The Trouble With Charlie by Merry Jones (Author Guest Post / Book Review / Contest Giveaway)

In association with Partners In Crime Virtual Book Tours, Jersey Girl Book Reviews welcomes Merry Jones, author of The Trouble With Charlie!

Author Guest Post

A Day In My Writing Life

One thing that I like about being a writer is that there is no typical day. Even with publishers to produce for, I’m pretty much my own boss. And, as the boss, I get to decide what I do or don’t do and when I do or don’t do it. I can wear or not wear what I want. I don’t commute. I don’t get a limited time for lunch or coffee break or vacations. No one stands over me, supervising my work. I can procrastinate for days, even weeks, if I want.

One thing I don’t like about being a writer is that my boss is a relentless, merciless tyrant. The workday never ends. Five pm comes and goes, but until a book is finished, the boss won’t let me leave it.
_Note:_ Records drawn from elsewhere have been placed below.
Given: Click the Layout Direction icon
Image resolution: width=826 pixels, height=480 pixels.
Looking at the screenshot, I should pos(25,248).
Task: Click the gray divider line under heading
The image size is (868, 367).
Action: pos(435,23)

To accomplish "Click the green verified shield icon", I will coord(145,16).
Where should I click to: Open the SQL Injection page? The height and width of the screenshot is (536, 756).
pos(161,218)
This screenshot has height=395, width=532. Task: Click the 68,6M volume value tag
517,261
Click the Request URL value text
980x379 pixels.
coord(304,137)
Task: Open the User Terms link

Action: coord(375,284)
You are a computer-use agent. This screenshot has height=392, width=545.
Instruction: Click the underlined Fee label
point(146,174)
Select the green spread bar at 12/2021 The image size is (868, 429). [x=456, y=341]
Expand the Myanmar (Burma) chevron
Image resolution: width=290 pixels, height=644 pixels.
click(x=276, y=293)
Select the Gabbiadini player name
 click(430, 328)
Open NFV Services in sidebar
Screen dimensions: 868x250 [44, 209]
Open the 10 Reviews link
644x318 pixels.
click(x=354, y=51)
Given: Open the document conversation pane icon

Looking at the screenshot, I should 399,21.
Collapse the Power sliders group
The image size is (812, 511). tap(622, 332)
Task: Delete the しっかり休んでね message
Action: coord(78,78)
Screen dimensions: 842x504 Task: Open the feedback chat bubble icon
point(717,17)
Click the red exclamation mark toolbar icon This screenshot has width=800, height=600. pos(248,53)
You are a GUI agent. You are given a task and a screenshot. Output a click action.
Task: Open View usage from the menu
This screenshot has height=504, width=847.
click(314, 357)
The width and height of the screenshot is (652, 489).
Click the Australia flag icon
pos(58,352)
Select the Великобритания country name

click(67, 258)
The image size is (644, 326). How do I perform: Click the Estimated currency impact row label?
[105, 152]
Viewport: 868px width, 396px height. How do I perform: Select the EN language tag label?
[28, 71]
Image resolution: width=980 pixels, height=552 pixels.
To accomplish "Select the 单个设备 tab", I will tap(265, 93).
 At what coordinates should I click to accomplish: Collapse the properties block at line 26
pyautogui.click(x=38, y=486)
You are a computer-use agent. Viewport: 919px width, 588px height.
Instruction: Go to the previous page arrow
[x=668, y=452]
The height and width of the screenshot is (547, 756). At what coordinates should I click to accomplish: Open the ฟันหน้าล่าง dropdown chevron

Even if I stop writing, the plot and characters persist in my head, distracting me from “real” life. If I skip more than a day or two of writing, I get nervous, cranky, panicky and, yes, bitchy.

So a typical day? No such thing. But what is typical is pressure. The sense that I should always be at my computer, writing. That I am never ever finished.

Granted, when I’m starting a new book, there are days I don’t actually write at all. I spend a lot of time away from my office, thinking of situations that would lend themselves to a thriller or suspense novel, taking notes, making lists of ideas and fragments of ideas. Once I’ve got some interesting possible topics, I go to the computer and do research, learning more about them. I’ll read about, say, honor killings or artifact smuggling or brain injuries—whatever I need to study up on in order to plot a novel based on the subject. I’ll interview experts. I’ll visit locations.

If the book is part of a series, I catch up with the characters, putting them in new circumstances, noting how they’ve changed. If the book stands alone or starts a series, I spend days with the new characters, getting to know them, figuring out their back stories, learning about their foibles.

Meantime, I go about my daily chores, grocery shopping, doing laundry, going to the gym, whatever, but my head is busy sorting out a storyline or a psyche. I’m so involved in this non-existent world, that I tend to be distracted in the existing one, making wrong turns in the car, forgetting a hair appointment, etc.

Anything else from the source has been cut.